-- start --

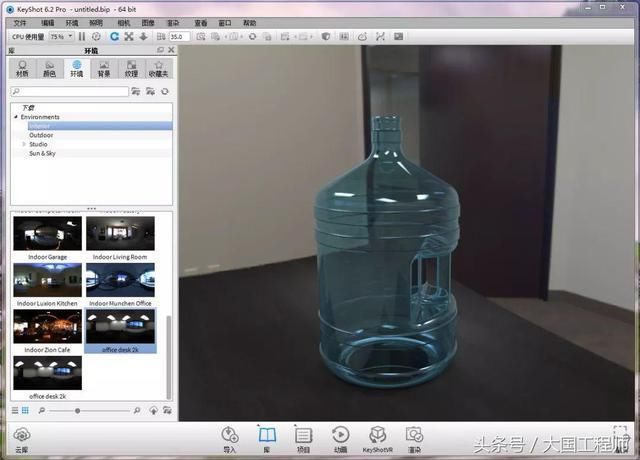Click the pause rendering icon in toolbar
This screenshot has height=460, width=640.
click(82, 36)
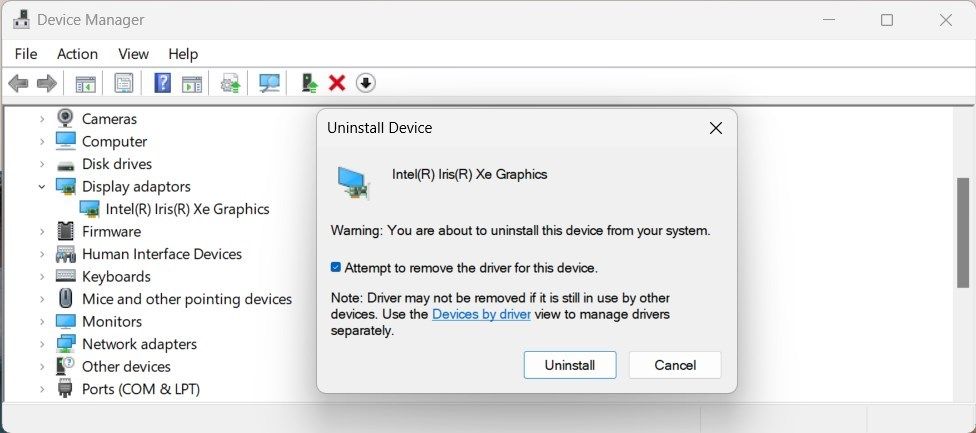The image size is (976, 433).
Task: Open the Properties toolbar icon
Action: click(123, 83)
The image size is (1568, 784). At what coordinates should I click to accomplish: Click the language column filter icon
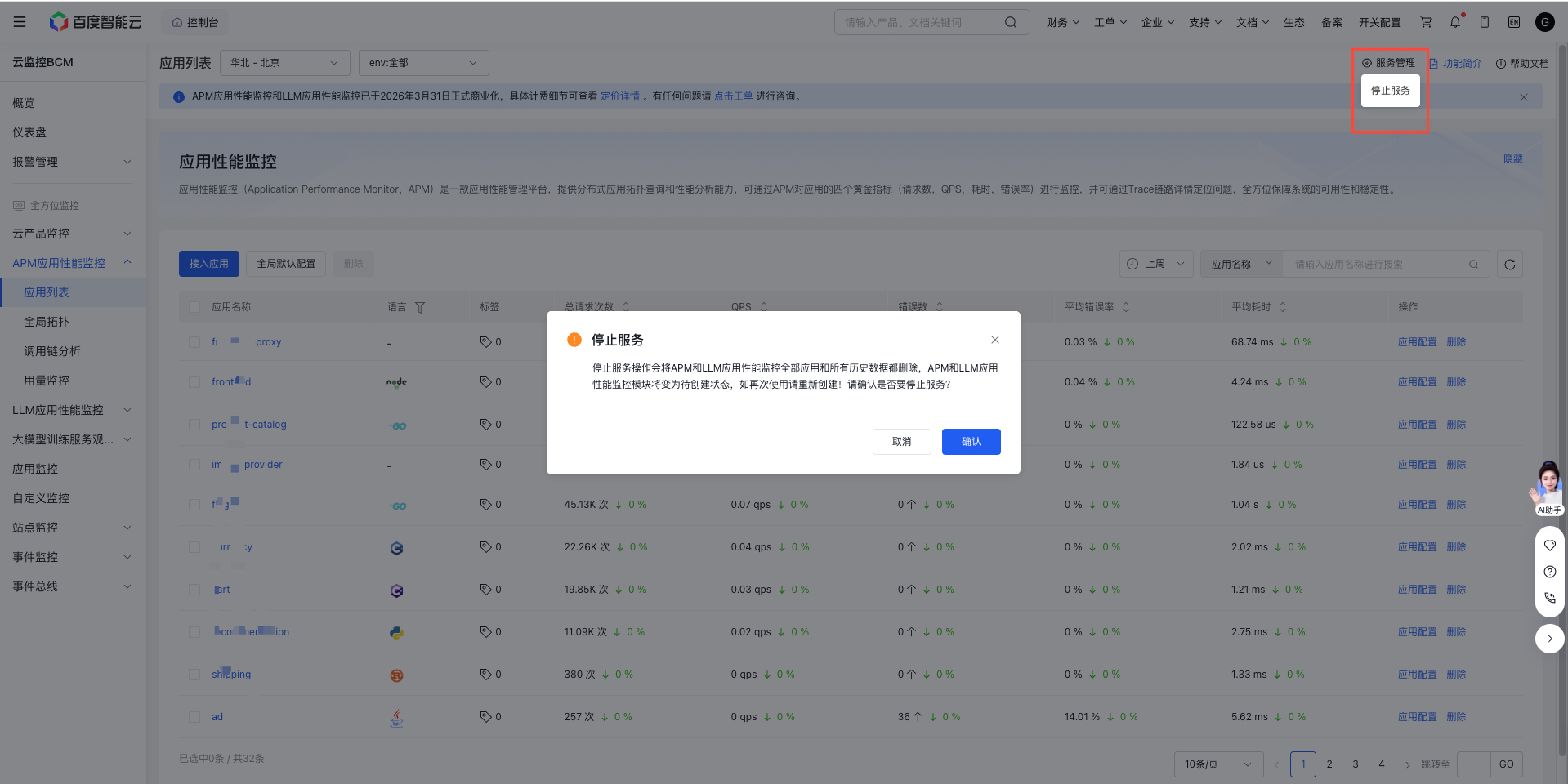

-- end --

§ **TASK REQUIREMENTS**
Copy all the text of the entries above word for word, without the pictures.

§ **ANSWER IN FULL**
Click the pause rendering icon in toolbar
This screenshot has height=460, width=640.
click(82, 36)
The image size is (976, 433).
Task: Open the Properties toolbar icon
Action: click(123, 83)
The image size is (1568, 784). At what coordinates should I click to accomplish: Click the language column filter icon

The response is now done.